Estuvo a punto de hacerlo, de arrastrarla al lecho, adentrarse en ella, decirle lo mucho que la necesitaba, que la amaba aunque hubiera tardado tiempo en darse cuenta, pero no lo hizo. Había perdido la oportunidad de que ella lo correspondiera, si es que alguna vez la había tenido; apretó los puños y la dejó sola.

Inexa no se movió de la ventana; contempló el valle envuelto en las luces del atardecer y se mordió los labios para no llorar. Estaba tan convencida de que él no volvería que tuvo que hacer un esfuerzo a fin de que no se notara el temblor que sacudió su cuerpo al verlo de nuevo. No olvidaba que él la había abandonado, y dicho pensamiento no dejó de atormentarla durante su ausencia. Se decía que así estaba mejor, que no merecía la pena sufrir por alguien incapaz de amarla, que tal vez con el tiempo olvidaría o que algún día le llegaría la noticia de que él había muerto en aquella tierra lejana adonde había ido a reunirse con la otra, la mujer del dibujo. Se los imaginaba paseando por las playas que él le había descrito, yaciendo sobre la arena dorada a orillas del mar, y decidía olvidarlo.
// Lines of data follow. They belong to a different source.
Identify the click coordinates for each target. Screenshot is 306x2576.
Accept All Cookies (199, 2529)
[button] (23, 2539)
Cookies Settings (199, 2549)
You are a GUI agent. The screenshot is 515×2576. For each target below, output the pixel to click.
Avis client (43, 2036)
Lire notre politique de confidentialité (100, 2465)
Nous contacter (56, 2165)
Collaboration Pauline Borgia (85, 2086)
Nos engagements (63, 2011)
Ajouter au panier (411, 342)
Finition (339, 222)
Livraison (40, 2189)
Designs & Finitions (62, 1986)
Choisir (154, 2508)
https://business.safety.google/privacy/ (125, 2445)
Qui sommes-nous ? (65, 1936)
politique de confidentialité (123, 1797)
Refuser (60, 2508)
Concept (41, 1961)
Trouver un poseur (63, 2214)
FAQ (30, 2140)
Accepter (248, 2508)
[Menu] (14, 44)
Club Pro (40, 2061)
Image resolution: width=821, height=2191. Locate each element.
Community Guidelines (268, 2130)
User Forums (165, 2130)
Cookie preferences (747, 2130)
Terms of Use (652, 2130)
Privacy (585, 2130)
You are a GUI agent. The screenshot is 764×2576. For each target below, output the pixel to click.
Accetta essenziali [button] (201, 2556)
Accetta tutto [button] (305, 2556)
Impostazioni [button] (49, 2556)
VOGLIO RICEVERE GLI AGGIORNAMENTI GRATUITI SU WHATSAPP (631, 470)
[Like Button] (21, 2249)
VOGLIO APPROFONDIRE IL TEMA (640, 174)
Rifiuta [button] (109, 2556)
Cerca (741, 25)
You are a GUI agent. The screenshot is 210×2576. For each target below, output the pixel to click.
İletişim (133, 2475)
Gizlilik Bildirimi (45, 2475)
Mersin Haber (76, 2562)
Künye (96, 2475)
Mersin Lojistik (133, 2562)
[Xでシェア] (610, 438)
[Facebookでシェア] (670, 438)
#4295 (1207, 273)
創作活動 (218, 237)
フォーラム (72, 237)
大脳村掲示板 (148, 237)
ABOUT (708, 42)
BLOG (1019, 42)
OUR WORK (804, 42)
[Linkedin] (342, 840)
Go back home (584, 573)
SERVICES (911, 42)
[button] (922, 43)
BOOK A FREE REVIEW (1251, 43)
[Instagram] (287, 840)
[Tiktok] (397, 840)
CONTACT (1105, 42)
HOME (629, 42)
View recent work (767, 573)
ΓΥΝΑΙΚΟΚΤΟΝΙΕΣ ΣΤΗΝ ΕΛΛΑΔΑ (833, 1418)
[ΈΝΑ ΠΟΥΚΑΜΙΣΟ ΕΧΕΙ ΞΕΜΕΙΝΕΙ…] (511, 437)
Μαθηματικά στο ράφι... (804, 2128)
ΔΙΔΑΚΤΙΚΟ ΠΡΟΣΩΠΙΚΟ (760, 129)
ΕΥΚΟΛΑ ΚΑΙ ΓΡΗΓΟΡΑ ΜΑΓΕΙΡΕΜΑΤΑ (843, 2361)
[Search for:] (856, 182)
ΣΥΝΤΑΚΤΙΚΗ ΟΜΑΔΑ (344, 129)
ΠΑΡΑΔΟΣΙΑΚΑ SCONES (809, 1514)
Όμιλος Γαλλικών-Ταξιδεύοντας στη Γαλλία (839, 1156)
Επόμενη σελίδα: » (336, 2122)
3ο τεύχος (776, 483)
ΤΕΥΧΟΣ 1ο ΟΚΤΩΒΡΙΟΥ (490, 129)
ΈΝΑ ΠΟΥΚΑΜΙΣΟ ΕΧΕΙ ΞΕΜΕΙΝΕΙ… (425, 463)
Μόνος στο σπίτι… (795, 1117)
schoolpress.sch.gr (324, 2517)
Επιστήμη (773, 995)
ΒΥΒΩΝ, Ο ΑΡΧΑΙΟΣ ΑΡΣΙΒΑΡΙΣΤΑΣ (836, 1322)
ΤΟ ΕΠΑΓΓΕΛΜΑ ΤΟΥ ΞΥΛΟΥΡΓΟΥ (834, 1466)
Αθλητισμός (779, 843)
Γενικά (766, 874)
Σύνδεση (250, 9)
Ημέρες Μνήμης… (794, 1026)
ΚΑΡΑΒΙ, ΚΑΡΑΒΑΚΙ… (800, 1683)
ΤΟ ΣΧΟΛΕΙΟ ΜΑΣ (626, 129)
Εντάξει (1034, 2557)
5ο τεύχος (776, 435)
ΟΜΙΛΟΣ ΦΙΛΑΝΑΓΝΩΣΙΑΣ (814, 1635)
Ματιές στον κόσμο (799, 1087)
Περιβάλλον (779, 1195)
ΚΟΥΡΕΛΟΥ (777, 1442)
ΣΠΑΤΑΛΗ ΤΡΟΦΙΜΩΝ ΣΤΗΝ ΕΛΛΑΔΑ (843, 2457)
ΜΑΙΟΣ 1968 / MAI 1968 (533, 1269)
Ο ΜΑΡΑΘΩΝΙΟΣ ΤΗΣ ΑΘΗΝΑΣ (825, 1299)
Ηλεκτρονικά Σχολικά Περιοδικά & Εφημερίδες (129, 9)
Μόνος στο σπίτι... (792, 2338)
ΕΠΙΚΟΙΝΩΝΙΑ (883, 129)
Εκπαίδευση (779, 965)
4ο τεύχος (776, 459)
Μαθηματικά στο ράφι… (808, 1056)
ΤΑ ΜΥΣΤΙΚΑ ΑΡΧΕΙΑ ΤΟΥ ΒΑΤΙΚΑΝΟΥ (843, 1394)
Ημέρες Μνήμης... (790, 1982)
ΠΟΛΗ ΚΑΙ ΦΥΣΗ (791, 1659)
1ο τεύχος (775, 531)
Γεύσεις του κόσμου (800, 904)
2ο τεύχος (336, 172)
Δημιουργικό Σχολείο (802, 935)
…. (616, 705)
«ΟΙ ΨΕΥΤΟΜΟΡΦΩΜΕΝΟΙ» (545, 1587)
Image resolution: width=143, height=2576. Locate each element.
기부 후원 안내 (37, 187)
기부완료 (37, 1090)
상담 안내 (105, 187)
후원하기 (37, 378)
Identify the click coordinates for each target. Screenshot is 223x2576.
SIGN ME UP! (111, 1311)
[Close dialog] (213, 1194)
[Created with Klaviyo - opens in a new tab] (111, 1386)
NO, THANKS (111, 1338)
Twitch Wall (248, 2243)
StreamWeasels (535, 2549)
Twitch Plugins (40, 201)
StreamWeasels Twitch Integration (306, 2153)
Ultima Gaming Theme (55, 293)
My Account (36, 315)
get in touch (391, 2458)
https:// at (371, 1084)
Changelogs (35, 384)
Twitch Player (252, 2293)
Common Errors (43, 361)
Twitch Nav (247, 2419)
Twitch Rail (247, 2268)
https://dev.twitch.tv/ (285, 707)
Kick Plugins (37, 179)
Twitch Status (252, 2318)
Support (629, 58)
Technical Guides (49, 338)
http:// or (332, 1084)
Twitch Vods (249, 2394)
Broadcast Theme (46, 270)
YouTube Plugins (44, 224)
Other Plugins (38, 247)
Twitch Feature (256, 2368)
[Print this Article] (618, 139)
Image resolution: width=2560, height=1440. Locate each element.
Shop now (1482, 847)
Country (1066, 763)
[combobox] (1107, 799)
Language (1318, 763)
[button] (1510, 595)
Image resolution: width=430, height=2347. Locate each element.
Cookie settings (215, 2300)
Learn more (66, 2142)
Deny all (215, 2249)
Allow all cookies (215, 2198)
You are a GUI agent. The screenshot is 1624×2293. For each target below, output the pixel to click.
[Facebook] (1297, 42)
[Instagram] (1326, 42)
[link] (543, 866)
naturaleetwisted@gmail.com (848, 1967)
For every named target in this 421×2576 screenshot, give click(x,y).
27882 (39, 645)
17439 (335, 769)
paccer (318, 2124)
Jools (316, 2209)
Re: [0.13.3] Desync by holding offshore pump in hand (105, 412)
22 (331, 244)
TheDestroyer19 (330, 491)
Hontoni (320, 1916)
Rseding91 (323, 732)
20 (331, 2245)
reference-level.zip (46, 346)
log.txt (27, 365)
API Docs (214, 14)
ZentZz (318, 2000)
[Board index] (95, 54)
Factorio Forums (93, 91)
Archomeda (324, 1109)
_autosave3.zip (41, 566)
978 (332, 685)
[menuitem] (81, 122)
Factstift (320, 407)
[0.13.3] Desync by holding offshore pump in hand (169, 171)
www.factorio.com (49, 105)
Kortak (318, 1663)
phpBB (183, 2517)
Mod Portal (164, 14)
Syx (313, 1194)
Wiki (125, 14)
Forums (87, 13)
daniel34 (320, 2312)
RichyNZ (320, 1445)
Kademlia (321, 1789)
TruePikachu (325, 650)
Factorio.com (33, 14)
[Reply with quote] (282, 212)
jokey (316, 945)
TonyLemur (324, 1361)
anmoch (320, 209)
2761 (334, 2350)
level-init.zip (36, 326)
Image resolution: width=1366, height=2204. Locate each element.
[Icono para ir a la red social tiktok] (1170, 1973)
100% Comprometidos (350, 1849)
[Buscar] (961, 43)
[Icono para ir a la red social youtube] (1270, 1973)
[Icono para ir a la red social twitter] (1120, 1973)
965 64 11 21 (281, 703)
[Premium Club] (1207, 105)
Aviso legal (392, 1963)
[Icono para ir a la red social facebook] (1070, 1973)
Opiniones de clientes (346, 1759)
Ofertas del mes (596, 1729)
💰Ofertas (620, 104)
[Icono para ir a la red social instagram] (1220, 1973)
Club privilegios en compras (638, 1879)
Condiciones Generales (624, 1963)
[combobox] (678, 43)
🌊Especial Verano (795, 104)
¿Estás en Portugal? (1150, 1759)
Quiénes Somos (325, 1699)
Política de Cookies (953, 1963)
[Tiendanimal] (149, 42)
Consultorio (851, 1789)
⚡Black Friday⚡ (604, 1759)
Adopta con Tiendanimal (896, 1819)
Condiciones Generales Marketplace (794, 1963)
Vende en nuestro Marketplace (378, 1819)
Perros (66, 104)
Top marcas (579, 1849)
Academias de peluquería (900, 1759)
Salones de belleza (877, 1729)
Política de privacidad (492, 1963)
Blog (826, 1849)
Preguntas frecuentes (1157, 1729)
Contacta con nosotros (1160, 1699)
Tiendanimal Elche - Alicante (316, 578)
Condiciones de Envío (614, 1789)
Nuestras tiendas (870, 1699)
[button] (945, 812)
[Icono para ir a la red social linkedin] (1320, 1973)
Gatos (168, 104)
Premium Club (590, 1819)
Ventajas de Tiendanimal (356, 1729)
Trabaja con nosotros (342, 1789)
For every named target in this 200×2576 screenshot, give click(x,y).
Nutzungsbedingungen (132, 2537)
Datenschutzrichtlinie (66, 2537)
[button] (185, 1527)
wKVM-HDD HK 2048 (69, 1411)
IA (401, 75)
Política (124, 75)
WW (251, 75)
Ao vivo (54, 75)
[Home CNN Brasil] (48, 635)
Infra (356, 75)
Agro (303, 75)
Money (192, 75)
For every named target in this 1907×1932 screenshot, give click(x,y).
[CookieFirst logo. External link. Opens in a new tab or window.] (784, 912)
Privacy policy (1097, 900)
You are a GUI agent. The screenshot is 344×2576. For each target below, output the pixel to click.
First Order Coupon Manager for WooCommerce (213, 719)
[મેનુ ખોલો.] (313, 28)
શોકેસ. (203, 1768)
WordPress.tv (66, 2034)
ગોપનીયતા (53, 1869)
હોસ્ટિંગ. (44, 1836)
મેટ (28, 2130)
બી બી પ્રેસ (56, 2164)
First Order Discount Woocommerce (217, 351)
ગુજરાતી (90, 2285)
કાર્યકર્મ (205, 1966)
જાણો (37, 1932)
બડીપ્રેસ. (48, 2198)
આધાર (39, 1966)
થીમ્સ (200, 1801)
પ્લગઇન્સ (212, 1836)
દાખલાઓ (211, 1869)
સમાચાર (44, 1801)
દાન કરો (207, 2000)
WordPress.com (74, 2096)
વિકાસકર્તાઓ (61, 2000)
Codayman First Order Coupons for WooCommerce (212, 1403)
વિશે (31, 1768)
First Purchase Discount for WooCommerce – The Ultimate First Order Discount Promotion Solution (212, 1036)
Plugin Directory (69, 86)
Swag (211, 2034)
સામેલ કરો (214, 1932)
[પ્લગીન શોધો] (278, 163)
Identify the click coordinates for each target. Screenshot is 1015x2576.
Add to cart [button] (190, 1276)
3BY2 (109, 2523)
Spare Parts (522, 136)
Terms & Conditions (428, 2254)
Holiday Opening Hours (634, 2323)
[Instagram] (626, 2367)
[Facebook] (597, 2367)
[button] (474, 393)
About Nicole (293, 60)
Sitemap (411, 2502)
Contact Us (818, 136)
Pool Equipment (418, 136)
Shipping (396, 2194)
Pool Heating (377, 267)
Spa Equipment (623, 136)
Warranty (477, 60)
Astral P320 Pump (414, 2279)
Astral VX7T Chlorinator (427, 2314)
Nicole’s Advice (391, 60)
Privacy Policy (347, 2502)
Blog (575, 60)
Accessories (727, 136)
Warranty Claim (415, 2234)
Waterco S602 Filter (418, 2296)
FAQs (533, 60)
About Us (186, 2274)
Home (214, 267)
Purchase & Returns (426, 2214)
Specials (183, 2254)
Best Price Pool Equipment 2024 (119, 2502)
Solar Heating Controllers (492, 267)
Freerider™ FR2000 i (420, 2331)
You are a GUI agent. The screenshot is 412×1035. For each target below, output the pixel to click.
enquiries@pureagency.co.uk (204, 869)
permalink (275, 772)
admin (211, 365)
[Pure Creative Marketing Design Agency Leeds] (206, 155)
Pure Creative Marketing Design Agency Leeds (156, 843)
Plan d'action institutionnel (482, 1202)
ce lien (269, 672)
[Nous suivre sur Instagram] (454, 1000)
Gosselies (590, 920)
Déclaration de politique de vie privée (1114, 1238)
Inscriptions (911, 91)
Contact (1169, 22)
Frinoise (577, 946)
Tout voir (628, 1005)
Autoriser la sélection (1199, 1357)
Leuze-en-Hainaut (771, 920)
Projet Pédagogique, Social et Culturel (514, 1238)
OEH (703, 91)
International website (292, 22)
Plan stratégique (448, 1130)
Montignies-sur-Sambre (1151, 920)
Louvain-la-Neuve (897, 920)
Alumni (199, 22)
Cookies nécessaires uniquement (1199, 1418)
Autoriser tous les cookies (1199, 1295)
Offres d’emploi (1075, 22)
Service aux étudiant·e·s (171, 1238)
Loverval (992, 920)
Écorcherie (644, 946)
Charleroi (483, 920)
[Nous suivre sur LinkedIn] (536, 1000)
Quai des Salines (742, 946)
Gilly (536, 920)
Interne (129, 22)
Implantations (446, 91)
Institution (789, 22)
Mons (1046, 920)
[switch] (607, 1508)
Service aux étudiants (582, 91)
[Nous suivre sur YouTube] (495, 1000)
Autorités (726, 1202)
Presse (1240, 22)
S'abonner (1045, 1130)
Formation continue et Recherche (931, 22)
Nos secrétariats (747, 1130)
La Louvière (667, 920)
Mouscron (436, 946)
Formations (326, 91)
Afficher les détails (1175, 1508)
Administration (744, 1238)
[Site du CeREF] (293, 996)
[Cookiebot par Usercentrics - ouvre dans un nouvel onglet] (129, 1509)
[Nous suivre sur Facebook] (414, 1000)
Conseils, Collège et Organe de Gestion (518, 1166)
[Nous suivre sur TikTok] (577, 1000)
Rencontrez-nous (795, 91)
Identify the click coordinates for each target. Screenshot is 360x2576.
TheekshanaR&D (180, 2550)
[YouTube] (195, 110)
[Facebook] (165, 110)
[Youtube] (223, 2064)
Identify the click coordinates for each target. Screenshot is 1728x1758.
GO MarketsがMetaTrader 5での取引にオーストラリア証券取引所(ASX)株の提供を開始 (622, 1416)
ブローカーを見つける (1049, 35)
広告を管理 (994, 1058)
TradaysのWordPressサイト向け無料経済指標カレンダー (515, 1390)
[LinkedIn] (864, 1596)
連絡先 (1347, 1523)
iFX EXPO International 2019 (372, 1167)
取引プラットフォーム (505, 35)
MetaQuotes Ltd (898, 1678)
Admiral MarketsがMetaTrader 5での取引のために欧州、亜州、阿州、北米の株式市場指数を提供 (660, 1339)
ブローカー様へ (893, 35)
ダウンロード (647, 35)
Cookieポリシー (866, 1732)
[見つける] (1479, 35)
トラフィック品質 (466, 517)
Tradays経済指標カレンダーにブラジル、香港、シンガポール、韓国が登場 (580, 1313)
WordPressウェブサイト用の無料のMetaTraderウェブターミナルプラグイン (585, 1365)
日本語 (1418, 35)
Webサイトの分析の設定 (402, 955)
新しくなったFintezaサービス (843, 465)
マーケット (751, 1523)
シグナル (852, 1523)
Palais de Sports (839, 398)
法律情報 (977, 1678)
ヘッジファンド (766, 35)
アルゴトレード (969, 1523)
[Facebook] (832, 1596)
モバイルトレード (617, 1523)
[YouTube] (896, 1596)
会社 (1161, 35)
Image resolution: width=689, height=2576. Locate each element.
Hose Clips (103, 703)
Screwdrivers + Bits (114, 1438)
Pero la cabeza era una cosa y el corazón otra, y ella no era dueña de sus sentimientos aunque intentara controlarlos. A lo largo de aquellos meses no había dejado de pensar en él, lo odiaba y amaba a partes iguales, añoraba sus besos, sus abrazos, aspirar su olor a tabaco y a madera, sentirse una con él. Luego recordaba su propia promesa de negarle su amor y se encerraba en una coraza, como había hecho desde su llegada. No estaba dispuesta a sufrir otra vez su abandono, no quería volver a padecer una espera sin fin.

A partir de entonces Julián no intentó acercarse a ella en su papel de marido y dueño, pero a veces encontraba encima de su cama un ramito de lilas, una piedra en forma de pisapapeles pulida y barnizada, una pluma de ave afilada para la escritura. En una ocasión encontró un retrato de los dos niños dibujado a carboncillo y se le humedecieron los ojos. Eran pequeños detalles, nada que ver con las joyas que guardaba en una caja y que nunca se ponía. También se sentaba a su lado, frente a la chimenea, y leía en voz alta. Incluso le rogaba que leyera para él. Acudía a su despacho de Bilbao, pero siempre regresaba en el mismo día y le pedía que lo acompañara en sus largos paseos. Juntos contemplaban el bello paisaje que se divisaba desde lo alto del Mandoia, o se llegaban hasta Itxina para desde allí contemplar la masa rocosa del Gorbeia. Poco a poco olvidó su resquemor, olvidó a la mujer de los ojos claros cuyo retrato había desaparecido de la pared del dormitorio de su marido en Bilbao. Él la cortejaba como un enamorado a su primera novia, y ella acabó por admitirlo en su lecho y supo que ya nada debía temer cuando en pleno arrebato lo escuchó decir un nombre: Inexa.